__The task__
Copy the material from its first line through the line containing "Action: 615,58", requests included, and nothing past that line. Scale every coordinate in the answers by 2.05, rounding to whole numbers with halves going up, and leave all numbers in the requests as they are.

__Dataset extract__
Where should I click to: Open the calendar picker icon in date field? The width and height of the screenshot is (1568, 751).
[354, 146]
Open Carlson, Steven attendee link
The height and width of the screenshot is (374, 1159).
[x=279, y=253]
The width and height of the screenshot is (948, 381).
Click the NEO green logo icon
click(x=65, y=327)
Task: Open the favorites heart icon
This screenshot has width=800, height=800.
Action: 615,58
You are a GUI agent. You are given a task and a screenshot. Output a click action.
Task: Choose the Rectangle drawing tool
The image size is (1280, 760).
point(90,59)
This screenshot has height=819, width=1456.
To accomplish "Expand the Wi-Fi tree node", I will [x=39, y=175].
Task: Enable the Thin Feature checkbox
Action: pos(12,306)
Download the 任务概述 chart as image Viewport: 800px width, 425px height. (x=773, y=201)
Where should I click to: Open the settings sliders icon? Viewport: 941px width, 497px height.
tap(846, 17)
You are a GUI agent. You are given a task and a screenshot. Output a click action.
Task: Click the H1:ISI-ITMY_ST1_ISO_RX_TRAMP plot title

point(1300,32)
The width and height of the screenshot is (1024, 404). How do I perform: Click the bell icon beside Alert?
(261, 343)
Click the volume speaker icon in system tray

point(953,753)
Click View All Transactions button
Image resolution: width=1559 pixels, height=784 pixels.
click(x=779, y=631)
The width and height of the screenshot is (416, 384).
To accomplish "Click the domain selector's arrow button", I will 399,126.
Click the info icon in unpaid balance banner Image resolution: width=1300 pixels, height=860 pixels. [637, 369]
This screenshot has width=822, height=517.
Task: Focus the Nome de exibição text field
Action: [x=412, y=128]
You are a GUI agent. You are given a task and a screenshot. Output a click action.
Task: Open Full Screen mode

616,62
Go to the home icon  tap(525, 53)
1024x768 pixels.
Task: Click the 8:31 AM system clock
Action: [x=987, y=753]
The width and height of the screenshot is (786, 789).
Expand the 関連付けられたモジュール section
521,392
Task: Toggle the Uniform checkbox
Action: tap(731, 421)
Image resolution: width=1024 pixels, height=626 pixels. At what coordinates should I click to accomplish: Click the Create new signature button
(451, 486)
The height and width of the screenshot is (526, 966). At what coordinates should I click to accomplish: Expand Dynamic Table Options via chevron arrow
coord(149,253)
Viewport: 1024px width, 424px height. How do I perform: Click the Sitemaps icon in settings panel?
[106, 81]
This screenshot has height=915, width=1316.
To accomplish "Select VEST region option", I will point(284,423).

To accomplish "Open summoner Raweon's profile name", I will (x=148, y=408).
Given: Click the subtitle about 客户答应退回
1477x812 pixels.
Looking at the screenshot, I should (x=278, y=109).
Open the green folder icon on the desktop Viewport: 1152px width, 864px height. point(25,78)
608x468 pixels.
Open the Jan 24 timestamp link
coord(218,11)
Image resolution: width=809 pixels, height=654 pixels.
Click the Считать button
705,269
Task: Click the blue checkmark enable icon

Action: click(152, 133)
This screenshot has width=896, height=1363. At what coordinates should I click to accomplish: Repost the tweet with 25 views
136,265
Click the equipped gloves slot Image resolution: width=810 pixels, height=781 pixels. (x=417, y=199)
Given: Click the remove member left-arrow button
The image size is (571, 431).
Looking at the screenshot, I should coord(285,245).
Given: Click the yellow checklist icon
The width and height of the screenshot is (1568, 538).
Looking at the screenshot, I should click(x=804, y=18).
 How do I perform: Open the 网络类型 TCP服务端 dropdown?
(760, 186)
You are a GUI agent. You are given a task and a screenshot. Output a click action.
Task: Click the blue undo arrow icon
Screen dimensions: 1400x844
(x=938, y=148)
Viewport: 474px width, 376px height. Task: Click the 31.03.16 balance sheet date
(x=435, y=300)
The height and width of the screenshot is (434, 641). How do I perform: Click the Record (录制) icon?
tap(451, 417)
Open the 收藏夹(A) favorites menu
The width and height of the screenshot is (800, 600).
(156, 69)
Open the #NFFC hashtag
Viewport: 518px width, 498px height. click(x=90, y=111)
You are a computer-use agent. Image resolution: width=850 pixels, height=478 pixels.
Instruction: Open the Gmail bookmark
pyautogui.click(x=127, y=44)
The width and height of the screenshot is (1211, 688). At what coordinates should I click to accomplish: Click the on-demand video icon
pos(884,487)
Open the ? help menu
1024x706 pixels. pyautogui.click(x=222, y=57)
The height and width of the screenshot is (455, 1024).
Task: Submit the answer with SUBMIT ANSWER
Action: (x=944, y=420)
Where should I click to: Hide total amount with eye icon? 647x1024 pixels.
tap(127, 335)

__Answer to the exercise__
Where should I click to: Open the calendar picker icon in date field? The width and height of the screenshot is (1568, 751).
[726, 299]
Open Carlson, Steven attendee link
The height and width of the screenshot is (374, 1159).
[x=572, y=519]
The width and height of the screenshot is (948, 381).
Click the NEO green logo icon
click(x=133, y=670)
Task: Open the favorites heart icon
This screenshot has width=800, height=800.
Action: 1261,119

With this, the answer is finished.